Aside from how to discover diverse populations, the world and environment this all takes place in is crucial as well. These are some nice references for work in ALIFE and evolved creatures.
"Evolution Strategies", OpenAI. A good overview of how evolutionary systems can potentially outscale traditional reinforcement learning. The basic idea is that ES is inherently parallalizable, so systems with lots of CPU cores can scale well. ES also treats an entire episode with a single reward, so it doesn't suffer from things such as sparsity or time dependency.

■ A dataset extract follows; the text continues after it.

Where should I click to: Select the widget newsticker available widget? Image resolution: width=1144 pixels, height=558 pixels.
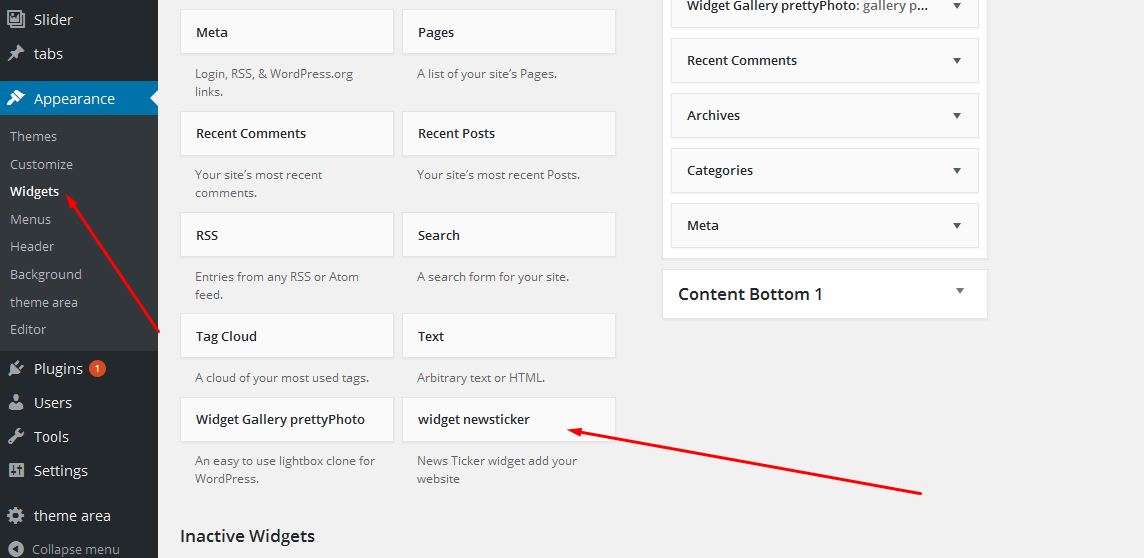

"Evolving Virtual Creatures", by Karl Sims. This is a classic work from 1994, where virtual swimming robots are evolved to move forwards. The methods used as similar to what we did in this blog post, but the genome is defined as a hierarchy of parts, and there are basic neural networks for control.
"Evolving soft locomotion", by Francesco Corucci et al. A more recent paper that uses evolutionary methods to design soft swimming and walking robots. The world here uses creatures of deformable voxels, akin to legos, that apply a fluid resistance force when expanding (similar to what we did but in 3D). Their genome is a CPPN, a neural network C(x,y) that outputs the creature's properties at each coordinate.